Otterbox sells a great case


----------



## Crocadile (Aug 21, 2011)

bikedude880 said:


> Otterbox sells a great case


Thanks, but if you look at the reviews it has the same problem as other cases, the front cover clips will snap off.

I also went thru 2 different Seidio cases within weeks because of the damn clips.


----------



## DroidBurgundy (Nov 30, 2011)

I hate cases... they add uneeded bulk and most moto phones are really solid build designs and can take a beating all on their own. I just use a screen protector and my old G1's leather case, which fits the D2 perfectly, removes fingerprints, and looks mighty classy.

Only $3 on Amazon

http://www.amazon.com/T-Mobile-HTC-Google-Phone-Pocket/dp/B001OOEQJ2/ref=sr_1_10?ie=UTF8&qid=1331560165&sr=8-10


----------



## Xplorer4x4 (Jul 15, 2011)

Crocadile said:


> Thanks, but if you look at the reviews it has the same problem as other cases, the front cover clips will snap off.
> 
> I also went thru 2 different Seidio cases within weeks because of the damn clips.

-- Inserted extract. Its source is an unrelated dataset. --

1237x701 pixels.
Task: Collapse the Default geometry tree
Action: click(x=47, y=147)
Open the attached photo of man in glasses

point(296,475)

I got a cheap $5 green rubberized shell case from ebay and never had trouble with it staying on....until I dropped it one night. I cant understand how it is being so difficult for you.

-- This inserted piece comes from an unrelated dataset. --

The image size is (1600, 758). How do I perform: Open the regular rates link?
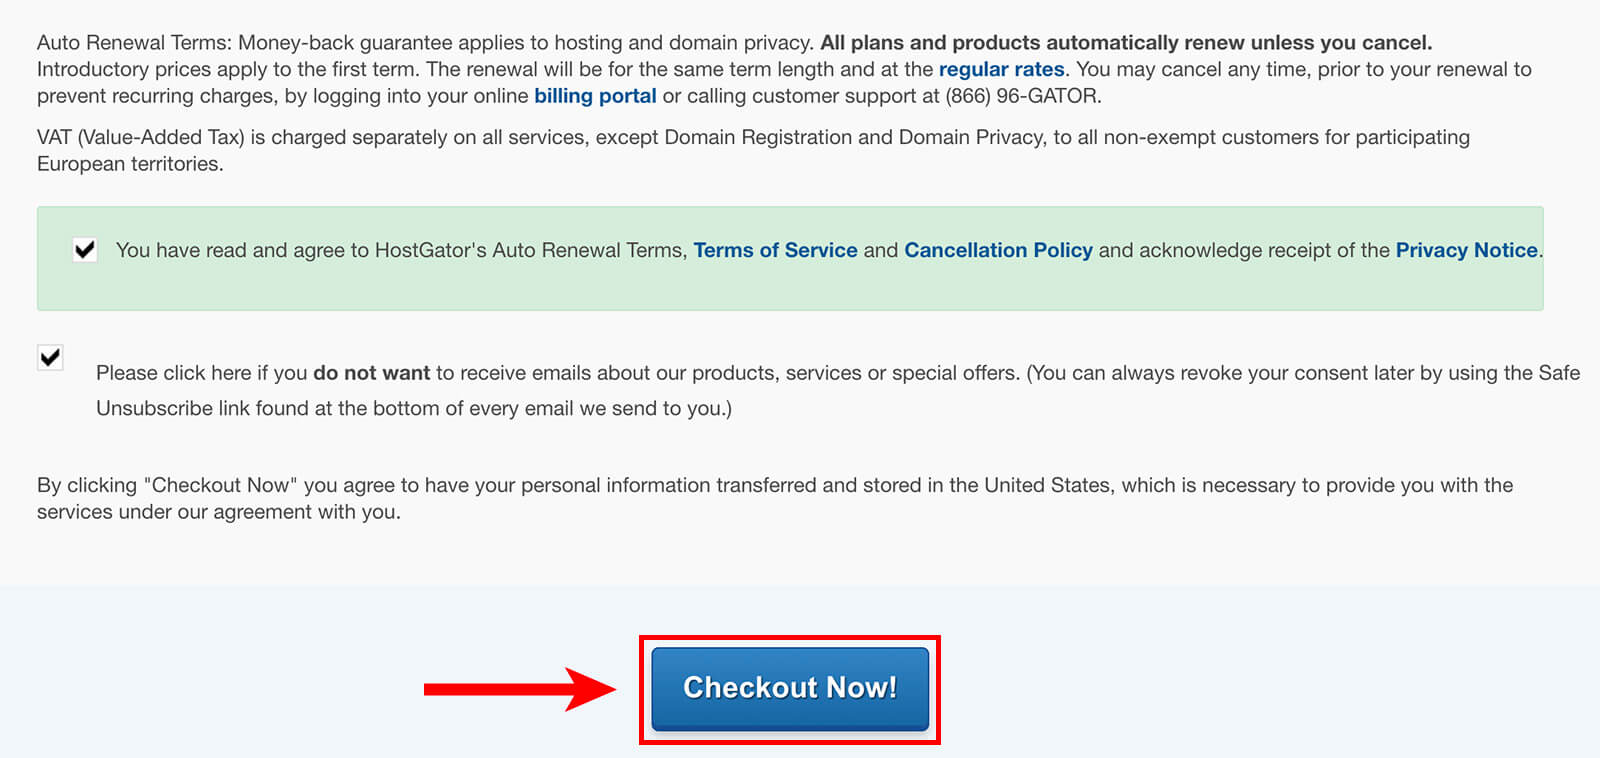click(x=1001, y=69)
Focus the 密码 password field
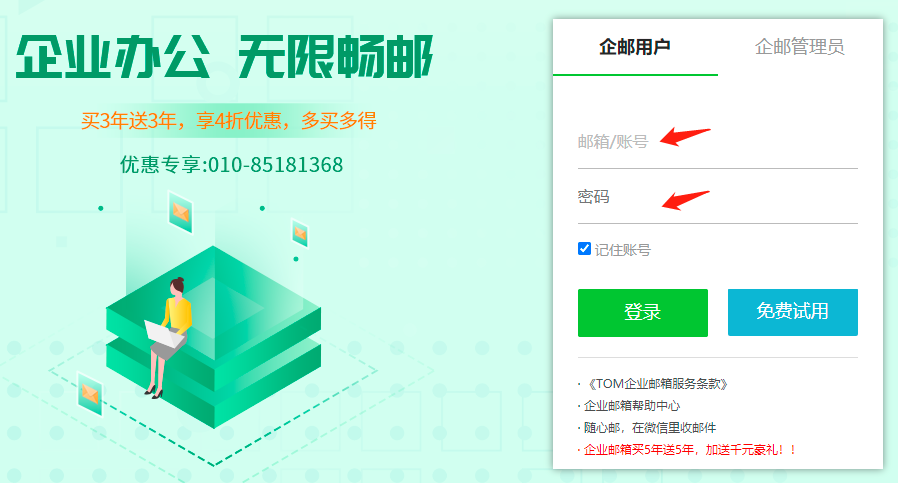This screenshot has height=483, width=898. pos(718,197)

Sent from my cm_droid2we using Tapatalk


----------



## Gasai Yuno (Jul 25, 2011)

I got my D2G from eBay, slightly used, and this case came with it. Never saw the case fly off even though I dropped the phone a few times. I don't know which case it is, though. Has a good grip, though.


----------



## miga (Jun 25, 2011)

I actually have the same case as Gasai Yuno has. It's a great case, and I've had it on my phone ever since I've gotten it.

If you can somehow find it, it's an excellent case.


----------



## Pandemic187 (Aug 5, 2011)

miga said:


> I actually have the same case as Gasai Yuno has. It's a great case, and I've had it on my phone ever since I've gotten it.
> 
> If you can somehow find it, it's an excellent case.


Isn't that the Verizon-branded one? I bought that with my phone, and I removed it and put it back on a couple of times...by which point it was all broken and would no longer stay on the phone.


----------



## MrB206 (Nov 14, 2011)

I bought a rubberized case and even IT broke on me (on the corner by the camera)! Other than that, it was a sturdy case.


----------



## bikedude880 (Jun 18, 2011)

Crocadile said:


> Thanks, but if you look at the reviews it has the same problem as other cases, the front cover clips will snap off.
> 
> I also went thru 2 different Seidio cases within weeks because of the damn clips.


I've dropped this thing so many times, I'm quite shocked that they /haven't/ broken off. The case I got from Verizon did. The problem is the way slider phones work, traditional wrap-around cases (obviously) won't work.


----------